Where the Information Commission at the time of deciding any complaint or appeal is of the opinion that the PIO has without any reasonable cause, refused to receive an application for information or not furnished within the time specified or denied the request for information or knowingly given incorrect, incomplete or misleading or distorted information it shall impose a penalty of RS.250 each day till application is received or information is furnished subject to the condition that the total amount of such penalty shall not exceed Rs. 25,000.

Positive outcomes

• There is a growing realization within the bureaucracy that it can no longer be opaque in its functioning. The tendency to hide information and take refuge under the Official Secrets Act 1923 is being slowly eroded. For the first time, officials are being forced to be accountable to the citizens.
• Even though the nature of implementation of the Act varies widely across states, most states have largely complied with the provisions of the Act by (a) appointing PIOs and Appellate Authorities in public authorities (b) framing appropriate rules as specified under the Act (c) setting up Information Commissions (d) taking up training programmes for supply side functionaries etc.

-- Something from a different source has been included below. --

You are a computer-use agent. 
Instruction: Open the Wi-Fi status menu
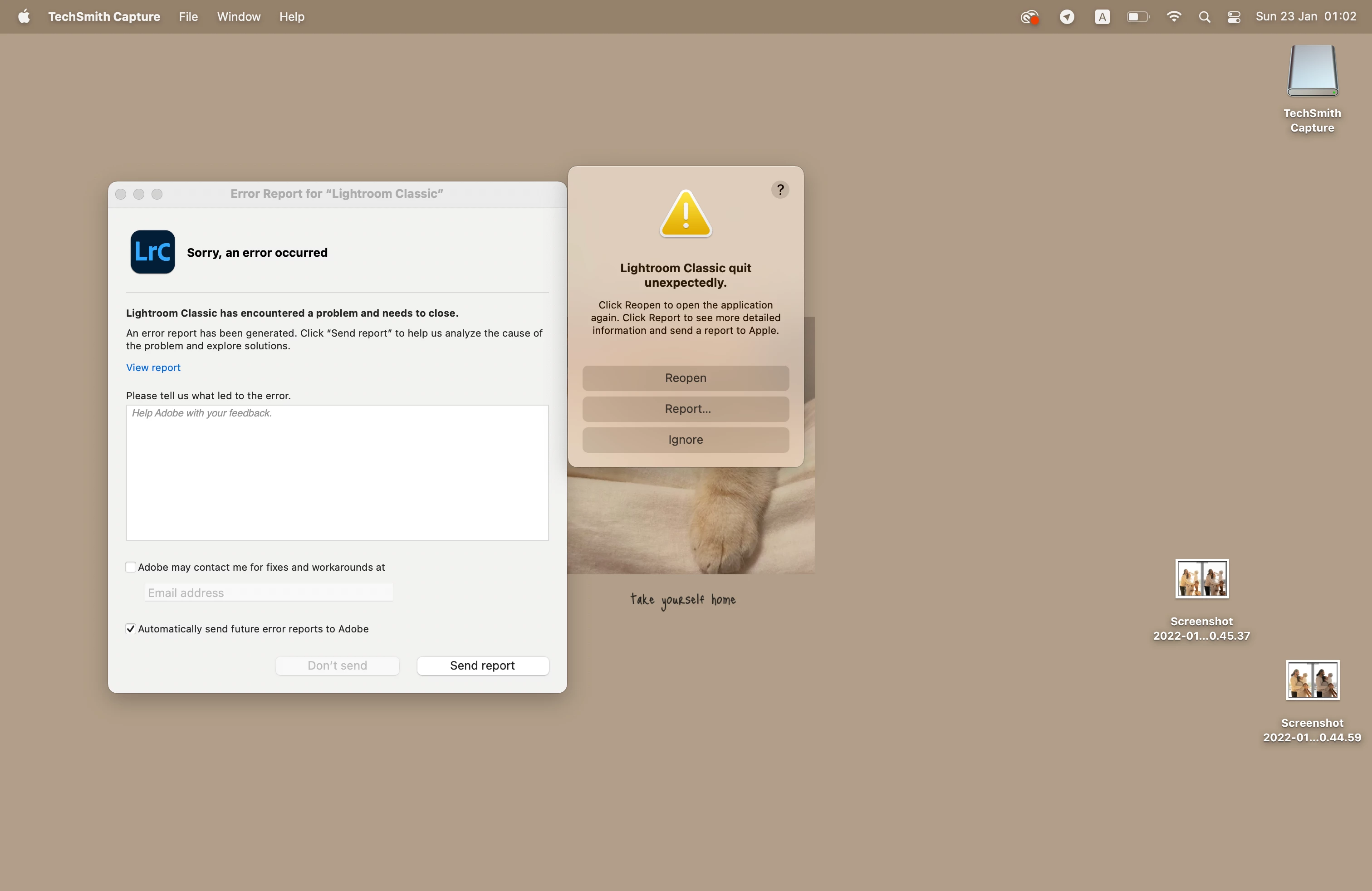click(x=1173, y=17)
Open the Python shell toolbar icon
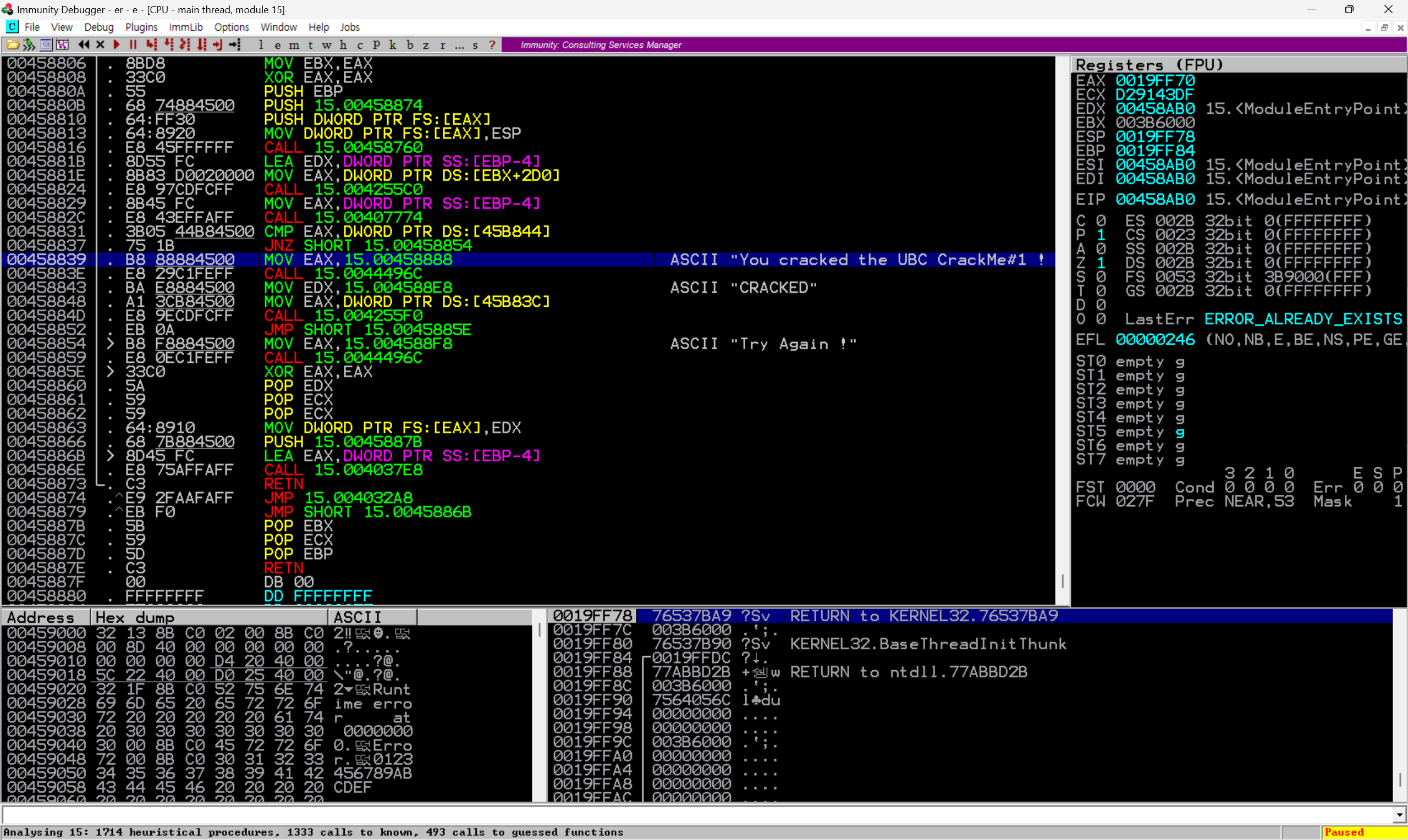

At the central level, RTI has been tagged into the NREGA and this has further helped the cause of accountability and transparency.
• Although many of the Information Commissions have lacked much needed resources, by and large they are functional authorities and increasingly playing the role envisaged for them.
• There is evidently a slow but steady increase in the awareness of people of RTI. While there may have been limited state level initiatives, many proactive district administrations have undertaken public awareness drives to spread the message of RTI.
• The civil society has played an important role in ensuring the implementation of the Act. There have been pressure groups which have constantly advocated better implementation. At the local level, many NGOs have done great work to build awareness and capacity among people. NGOs have also led by example by filing RTI applications in important areas.
• Simultaneously, the media has complemented the efforts of NGOs by devoting much reporting space to RTI. While some have undertaken high publicity campaigns, others have run dedicated columns.
• While the usage profile is skewed towards the urban middle class segments, there are a increasing number of reports of RTI being used in the rural context by the poor and the vulnerable segments to demand information, with a view to realize their entitlements for jobs, education, health care, pensions etc.
• Lastly, institutional mechanisms and capacities have been developed at national, state and local levels which continue to aid and assist the implementing agencies and demand side institutions in the implementation of the Act.